Diagnosis and treatment of histoplasmosis in solid organ transplant patients.

PURPOSE OF REVIEW: Unlike immunocompetent hosts, solid organ transplant (SOT) recipients with posttransplant histoplasmosis (PTH) often present with disseminated disease and have an attributable mortality of approximately 10%. In this review, we discuss currently available diagnostic tests and treatment strategies in PTH. RECENT FINDINGS: None of the available tests have a 100% diagnostic accuracy. Histoplasma antigen assays are the most sensitive commercially available tests. However, crossreactivity of histoplasma antigen with aspergillus galactomannan and false positive histoplasma antigen tests because of rabbit antithymocyte globulin may cause difficulty in interpreting positive test results in transplant recipients. Molecular assays such as amplification and sequencing of 'panfungal' portions of the 28S ribosomal RNA from clinical specimens appear to be promising.Lipid formulations of amphotericin B and itraconazole are the drugs of choice in the treatment of PTH. Other extended spectrum azoles also appear to be effective, but, like itraconazole, problems with drug interactions and prolongation of the QTc interval (except for isavuconazole, which shortens the QTc interval) remain. Mycophenolate therapy is associated with severe disease and should be stopped during active disease and, if feasible, calcineurin inhibitors and steroids should be reduced. SUMMARY: A combination of various tests (culture, antigen tests, nucleic amplification tests, etc.) should be used to optimize diagnostic yield. The role of unbiased next generation sequencing for early diagnosis and newer azoles in the treatment needs to be further explored.

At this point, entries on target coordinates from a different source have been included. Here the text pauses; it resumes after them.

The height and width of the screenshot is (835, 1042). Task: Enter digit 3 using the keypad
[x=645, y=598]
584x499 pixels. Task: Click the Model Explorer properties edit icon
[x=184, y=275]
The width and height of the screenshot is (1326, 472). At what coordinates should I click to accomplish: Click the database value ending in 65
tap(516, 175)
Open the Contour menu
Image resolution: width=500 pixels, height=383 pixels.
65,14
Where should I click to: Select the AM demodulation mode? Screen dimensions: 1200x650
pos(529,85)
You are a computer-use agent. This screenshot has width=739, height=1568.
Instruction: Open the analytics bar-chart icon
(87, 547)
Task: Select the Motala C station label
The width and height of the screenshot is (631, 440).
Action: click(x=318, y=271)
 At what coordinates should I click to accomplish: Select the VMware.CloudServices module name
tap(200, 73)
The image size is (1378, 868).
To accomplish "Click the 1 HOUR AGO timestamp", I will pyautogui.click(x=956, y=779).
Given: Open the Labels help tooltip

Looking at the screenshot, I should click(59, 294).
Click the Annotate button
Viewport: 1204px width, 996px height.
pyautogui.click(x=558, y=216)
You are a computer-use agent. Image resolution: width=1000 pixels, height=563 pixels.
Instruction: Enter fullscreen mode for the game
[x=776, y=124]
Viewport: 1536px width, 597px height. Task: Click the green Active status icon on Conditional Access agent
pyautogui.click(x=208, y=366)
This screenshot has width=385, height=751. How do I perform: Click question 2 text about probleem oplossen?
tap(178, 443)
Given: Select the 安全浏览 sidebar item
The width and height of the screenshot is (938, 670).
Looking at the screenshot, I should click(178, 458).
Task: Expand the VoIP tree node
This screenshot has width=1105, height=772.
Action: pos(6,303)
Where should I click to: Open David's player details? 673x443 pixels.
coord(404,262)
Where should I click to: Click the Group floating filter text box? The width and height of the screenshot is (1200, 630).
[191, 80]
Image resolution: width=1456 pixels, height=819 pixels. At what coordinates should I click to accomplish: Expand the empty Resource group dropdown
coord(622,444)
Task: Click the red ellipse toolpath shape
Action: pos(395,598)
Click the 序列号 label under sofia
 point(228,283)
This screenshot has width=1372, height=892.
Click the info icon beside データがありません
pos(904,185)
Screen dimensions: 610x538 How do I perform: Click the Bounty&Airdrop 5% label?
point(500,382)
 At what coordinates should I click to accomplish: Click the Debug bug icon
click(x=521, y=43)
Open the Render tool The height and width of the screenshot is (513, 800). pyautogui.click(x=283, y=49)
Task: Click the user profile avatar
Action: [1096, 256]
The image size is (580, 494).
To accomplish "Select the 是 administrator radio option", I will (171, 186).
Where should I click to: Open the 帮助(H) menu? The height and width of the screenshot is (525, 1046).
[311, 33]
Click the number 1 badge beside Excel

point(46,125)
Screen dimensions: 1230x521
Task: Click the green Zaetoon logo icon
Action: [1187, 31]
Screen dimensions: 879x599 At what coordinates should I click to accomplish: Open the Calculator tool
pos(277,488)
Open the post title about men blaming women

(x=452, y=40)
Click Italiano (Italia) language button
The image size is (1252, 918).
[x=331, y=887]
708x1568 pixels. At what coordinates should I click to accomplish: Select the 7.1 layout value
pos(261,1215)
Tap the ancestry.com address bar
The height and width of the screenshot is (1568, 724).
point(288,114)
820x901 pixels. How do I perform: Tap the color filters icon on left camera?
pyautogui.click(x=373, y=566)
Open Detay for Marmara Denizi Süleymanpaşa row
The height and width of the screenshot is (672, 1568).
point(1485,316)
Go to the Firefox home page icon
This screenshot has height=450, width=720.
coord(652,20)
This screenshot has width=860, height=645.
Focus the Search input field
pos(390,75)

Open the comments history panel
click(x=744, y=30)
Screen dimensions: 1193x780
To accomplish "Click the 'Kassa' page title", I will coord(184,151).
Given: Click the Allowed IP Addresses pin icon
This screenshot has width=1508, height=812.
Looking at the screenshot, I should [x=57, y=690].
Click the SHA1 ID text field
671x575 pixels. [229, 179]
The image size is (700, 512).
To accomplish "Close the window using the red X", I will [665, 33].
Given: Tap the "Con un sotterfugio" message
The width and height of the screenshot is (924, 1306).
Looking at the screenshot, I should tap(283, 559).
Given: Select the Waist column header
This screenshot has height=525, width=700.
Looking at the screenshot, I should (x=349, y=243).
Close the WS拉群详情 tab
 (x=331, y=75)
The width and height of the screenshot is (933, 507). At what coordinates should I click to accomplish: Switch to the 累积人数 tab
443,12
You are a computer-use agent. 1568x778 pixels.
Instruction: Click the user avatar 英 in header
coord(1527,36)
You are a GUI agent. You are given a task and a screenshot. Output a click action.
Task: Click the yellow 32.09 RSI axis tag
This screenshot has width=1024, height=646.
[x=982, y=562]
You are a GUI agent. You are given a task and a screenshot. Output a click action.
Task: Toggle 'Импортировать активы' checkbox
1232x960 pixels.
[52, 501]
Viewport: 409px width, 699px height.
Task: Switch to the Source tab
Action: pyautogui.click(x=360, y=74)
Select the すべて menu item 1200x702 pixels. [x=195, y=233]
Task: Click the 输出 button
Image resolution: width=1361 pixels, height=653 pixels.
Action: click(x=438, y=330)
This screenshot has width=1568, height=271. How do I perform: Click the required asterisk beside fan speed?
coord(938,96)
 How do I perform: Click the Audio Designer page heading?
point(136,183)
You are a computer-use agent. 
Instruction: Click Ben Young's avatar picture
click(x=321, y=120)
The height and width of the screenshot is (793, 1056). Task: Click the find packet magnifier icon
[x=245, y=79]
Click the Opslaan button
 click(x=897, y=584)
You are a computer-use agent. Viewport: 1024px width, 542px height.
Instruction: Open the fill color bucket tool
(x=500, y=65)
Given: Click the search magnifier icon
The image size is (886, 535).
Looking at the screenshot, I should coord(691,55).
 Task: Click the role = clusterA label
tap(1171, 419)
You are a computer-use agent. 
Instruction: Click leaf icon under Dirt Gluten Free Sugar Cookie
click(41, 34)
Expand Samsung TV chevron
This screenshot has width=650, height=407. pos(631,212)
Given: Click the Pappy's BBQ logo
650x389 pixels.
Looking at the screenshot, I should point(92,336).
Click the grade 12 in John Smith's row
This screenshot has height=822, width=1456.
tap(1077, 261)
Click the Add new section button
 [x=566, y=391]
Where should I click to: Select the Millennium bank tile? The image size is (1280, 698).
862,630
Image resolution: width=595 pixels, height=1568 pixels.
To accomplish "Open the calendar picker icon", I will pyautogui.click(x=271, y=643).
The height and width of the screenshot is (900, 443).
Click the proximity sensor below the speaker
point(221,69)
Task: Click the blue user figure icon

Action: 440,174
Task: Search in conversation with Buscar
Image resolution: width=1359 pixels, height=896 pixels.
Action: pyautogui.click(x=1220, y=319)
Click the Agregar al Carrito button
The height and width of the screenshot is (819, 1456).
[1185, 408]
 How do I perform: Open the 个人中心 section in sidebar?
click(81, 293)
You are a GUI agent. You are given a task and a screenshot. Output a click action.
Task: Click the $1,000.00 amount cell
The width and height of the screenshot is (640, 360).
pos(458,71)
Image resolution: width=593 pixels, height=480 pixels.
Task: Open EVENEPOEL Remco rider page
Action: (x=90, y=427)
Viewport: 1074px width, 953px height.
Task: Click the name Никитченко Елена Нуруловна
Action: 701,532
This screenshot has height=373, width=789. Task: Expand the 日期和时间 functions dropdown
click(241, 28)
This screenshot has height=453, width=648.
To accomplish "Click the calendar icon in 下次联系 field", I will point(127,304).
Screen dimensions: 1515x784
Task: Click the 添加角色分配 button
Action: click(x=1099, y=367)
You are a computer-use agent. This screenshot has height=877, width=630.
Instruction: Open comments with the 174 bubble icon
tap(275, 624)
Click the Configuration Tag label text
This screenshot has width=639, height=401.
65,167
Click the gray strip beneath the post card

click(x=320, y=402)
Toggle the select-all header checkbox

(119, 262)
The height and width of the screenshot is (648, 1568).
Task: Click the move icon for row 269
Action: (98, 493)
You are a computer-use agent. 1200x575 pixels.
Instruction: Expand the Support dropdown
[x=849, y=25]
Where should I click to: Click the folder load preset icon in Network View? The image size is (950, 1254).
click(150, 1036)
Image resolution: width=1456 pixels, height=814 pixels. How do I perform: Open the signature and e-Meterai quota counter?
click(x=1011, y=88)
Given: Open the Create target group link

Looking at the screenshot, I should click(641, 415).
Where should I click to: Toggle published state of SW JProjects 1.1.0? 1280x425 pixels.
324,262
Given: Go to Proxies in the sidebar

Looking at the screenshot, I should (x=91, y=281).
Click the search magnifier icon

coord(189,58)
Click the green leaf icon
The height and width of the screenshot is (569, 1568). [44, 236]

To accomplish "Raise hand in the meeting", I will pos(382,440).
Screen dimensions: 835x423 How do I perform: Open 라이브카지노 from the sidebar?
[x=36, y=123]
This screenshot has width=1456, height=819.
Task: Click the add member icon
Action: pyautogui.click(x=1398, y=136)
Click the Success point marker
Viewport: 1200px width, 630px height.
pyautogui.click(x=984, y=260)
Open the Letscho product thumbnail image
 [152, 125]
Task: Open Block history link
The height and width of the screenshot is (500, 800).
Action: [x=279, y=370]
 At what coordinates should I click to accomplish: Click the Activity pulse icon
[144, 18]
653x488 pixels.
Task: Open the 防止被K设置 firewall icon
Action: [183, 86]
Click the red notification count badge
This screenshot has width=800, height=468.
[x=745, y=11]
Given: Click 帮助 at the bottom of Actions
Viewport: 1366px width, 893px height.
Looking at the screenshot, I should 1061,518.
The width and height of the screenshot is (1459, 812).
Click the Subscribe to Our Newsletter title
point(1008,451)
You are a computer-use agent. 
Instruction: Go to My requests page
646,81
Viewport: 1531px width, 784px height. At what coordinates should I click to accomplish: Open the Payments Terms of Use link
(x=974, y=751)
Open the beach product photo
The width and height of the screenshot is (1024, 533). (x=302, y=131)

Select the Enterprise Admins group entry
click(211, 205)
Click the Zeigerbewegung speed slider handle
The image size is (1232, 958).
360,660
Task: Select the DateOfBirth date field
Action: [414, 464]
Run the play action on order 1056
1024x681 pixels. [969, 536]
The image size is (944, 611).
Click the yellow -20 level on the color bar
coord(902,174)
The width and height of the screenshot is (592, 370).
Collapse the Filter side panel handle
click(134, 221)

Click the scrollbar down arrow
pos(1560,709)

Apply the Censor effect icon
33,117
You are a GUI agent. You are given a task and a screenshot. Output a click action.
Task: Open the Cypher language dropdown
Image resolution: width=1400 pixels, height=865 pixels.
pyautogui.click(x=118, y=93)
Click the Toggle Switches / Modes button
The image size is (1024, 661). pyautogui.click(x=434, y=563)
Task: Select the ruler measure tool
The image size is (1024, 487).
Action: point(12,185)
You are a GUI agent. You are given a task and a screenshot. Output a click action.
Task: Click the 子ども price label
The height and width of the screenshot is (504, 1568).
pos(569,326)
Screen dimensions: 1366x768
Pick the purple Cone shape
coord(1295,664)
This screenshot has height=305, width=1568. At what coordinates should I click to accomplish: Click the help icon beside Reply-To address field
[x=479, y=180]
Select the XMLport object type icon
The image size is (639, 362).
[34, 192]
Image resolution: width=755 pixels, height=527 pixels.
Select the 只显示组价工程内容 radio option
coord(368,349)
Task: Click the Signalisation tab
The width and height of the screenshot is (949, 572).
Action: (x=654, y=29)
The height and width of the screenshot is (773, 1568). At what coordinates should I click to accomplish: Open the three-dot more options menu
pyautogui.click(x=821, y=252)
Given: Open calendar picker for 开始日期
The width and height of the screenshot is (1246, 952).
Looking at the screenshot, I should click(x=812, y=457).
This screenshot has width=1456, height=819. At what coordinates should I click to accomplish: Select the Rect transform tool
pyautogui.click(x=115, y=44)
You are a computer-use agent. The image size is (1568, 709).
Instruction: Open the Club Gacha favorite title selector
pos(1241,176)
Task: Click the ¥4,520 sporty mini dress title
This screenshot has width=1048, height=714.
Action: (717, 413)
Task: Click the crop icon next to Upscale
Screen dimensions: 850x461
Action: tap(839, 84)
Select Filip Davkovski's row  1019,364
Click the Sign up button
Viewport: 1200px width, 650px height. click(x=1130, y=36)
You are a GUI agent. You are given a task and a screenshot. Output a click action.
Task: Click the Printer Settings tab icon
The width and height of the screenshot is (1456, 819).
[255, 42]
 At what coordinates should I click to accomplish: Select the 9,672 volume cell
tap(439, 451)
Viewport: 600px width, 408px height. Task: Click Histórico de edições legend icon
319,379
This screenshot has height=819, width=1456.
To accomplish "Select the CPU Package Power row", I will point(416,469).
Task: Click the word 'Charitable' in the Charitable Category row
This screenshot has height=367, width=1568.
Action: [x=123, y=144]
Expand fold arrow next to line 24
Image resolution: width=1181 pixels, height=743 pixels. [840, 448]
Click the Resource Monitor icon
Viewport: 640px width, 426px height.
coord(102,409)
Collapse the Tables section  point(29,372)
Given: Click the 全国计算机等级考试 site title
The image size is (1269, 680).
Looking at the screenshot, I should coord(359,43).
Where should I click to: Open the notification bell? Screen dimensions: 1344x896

Histoplasmosis in transplant recipients.

Histoplasma capsulatum is a dimorphic fungus that most often causes asymptomatic infection in the immunocompetent population. In immunocompromised patients, including solid organ transplant (SOT) and hematopoietic cell transplant (HCT) recipients, however, it is likely to cause severe life-threatening infection. Post-transplant histoplasmosis (PTH) in SOT is uncommon with an incidence of ≤1% and is even rarer in HCT patients. The majority of PTH in SOT is diagnosed in the first 2 years following transplantation. Histoplasmosis may result from endogenous reactivation of latent infection, de novo post-transplant acquisition, and donor-derived infection. Disseminated infection is common. Fever is the most common symptom and clinical features are often nonspecific, but patients with disseminated infection may present with a septic picture. Other features, including pancytopenia and hepatosplenomegaly, may not be prominent early in the course of illness. Contemporary histoplasma antigen assays are the most sensitive tests but cross-reactivity with antigens of other fungi, including with Aspergillus galactomannan, is not uncommon. Treatment should be continued for at least a year. Histoplasma antigen levels have prognostic value and can be used to monitor the response to therapy. The attributable mortality is approximately 10%. Routine screening of donors and recipients is not currently recommended.